Task directions = Exact copy, no pictures: return all the records as they stand.

Top of Records supplied

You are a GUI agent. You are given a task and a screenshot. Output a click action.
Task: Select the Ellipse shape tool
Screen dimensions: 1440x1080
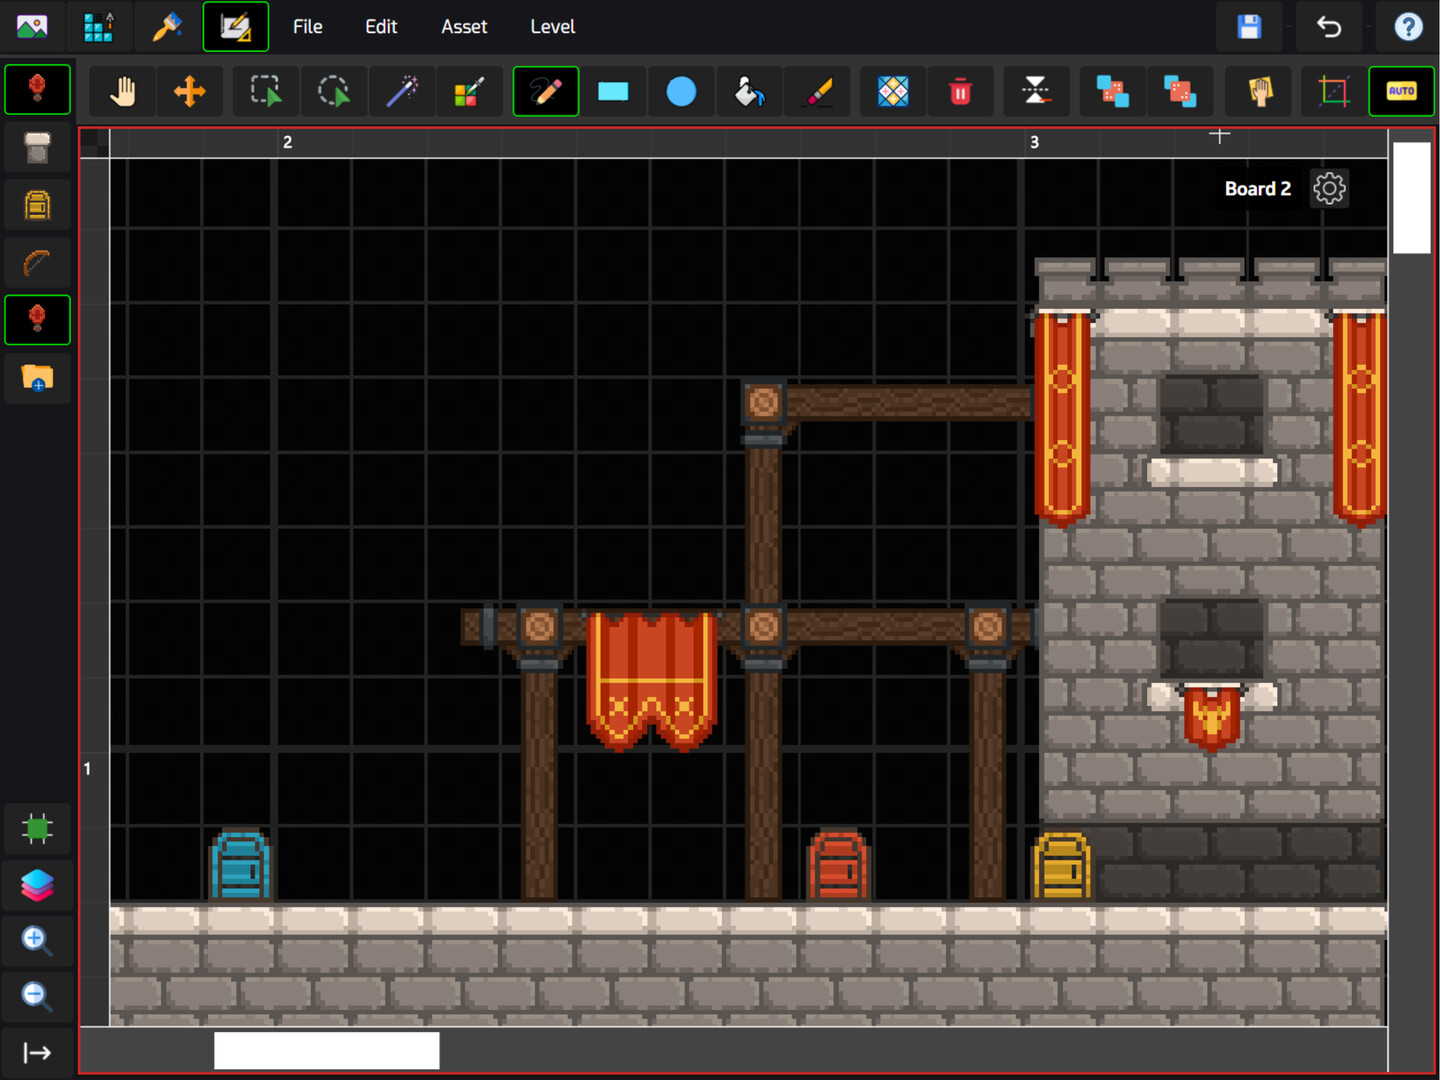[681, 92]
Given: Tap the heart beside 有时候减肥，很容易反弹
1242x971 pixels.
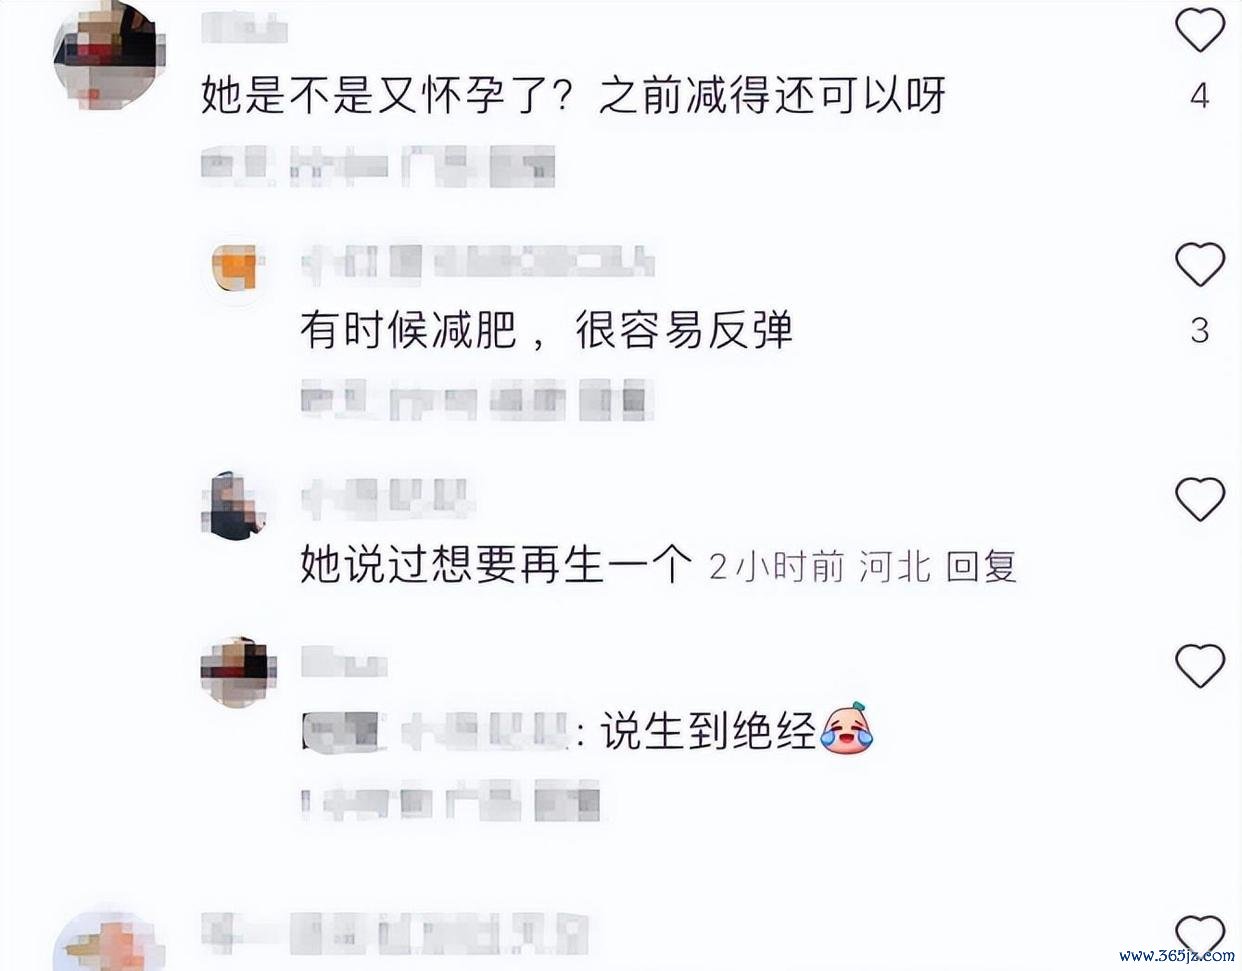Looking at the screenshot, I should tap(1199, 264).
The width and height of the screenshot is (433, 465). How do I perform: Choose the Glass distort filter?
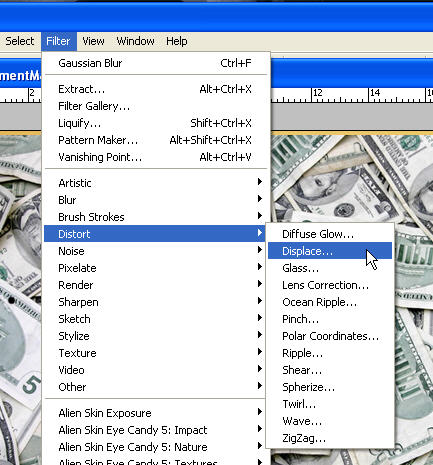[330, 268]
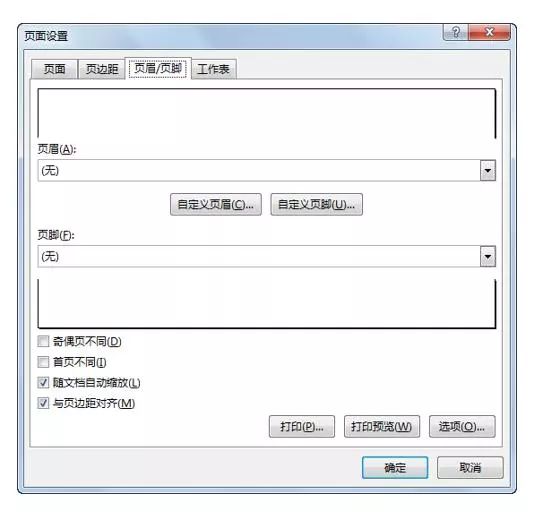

Bottom of Records supplied

Task solution =
You are a GUI agent. You are given a task and a screenshot. Output a click action.
Task: Select the Ellipse shape tool
Screen dimensions: 1440x1080
[681, 92]
Given: Tap the heart beside 有时候减肥，很容易反弹
1242x971 pixels.
Looking at the screenshot, I should tap(1199, 264).
The width and height of the screenshot is (433, 465). How do I perform: Choose the Glass distort filter?
[330, 268]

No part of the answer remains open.